Reflecting on Indigenous Storytelling in the Digital Space.
The podcast Telling Our Twisted Histories, hosted by Kaniehti:io Horn, reclaims Indigenous voice and sovereignty by interrogating colonial language through personal stories and intergenerational knowledge. In the episode “Discovery,” Horn remarks, “When they say discovery, it’s like we didn’t exist. That word erases us” (Horn). This moment encapsulates how the podcast challenges dominant settler narratives by centering lived experience and collective memory key features of traditional Indigenous oral storytelling. The digital medium preserves the emotional cadence and voice of each speaker while offering a transformed platform that reaches broad, cross-cultural audiences. As Amber Dean observes, storytelling can act as a form of “resistance to colonial representations that render Indigenous people absent or passive” (Dean 49), and the podcast achieves this by shifting authority from institutions to Indigenous communities themselves.

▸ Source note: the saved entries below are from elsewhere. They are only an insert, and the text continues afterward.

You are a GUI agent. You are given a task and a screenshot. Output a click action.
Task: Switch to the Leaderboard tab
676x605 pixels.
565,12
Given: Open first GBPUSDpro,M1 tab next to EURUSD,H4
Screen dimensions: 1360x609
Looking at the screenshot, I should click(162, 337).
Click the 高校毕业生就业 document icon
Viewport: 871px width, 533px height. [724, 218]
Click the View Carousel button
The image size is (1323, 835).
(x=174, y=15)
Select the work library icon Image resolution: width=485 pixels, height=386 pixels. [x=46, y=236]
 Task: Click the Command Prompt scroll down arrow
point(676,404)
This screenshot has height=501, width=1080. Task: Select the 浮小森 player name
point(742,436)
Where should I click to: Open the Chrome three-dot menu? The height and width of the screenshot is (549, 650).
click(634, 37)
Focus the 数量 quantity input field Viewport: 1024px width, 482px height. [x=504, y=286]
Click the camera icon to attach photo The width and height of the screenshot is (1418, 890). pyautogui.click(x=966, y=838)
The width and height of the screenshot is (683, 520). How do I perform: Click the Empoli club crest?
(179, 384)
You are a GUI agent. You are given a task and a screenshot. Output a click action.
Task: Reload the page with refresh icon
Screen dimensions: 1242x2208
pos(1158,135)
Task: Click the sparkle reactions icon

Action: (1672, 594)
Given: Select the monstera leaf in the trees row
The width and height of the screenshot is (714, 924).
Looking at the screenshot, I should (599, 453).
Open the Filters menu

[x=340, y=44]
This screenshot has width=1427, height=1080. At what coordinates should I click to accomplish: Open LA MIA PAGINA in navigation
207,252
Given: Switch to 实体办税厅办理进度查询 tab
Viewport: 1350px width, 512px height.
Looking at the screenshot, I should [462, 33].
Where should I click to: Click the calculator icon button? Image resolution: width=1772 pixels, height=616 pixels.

By centering voices from diverse Indigenous Nations, Telling Our Twisted Histories enacts digital sovereignty: it is controlled, curated, and voiced by Indigenous peoples, rather than filtered through settler frameworks. Horn opens each episode with the line, “These are our words, twisted by colonization. Let’s untwist them together,” foregrounding the podcast’s mission to decolonize language. Dean writes that “strategic refusals” of victimhood or invisibility can interrupt colonial logics (Dean 52), and the podcast’s refusal to use or accept terms like “Indian” without scrutiny enacts precisely that. However, a potential limitation of the digital medium is the possibility of decontextualization where sound bites circulate without cultural framing. Nonetheless, Telling Our Twisted Histories effectively bridges oral tradition and digital technology, using sound and voice to reassert Indigenous knowledge, challenge systemic erasure, and engage in cultural resurgence.
WORKS CITED
Dean, Amber. “Reflections on Resistance: Representing Missing and Murdered Indigenous Women.” Performing Archives/Archives of Performance, edited by Gunhild Borggreen and Rune Gade, Museum Tusculanum Press, 2013, pp. 47–62.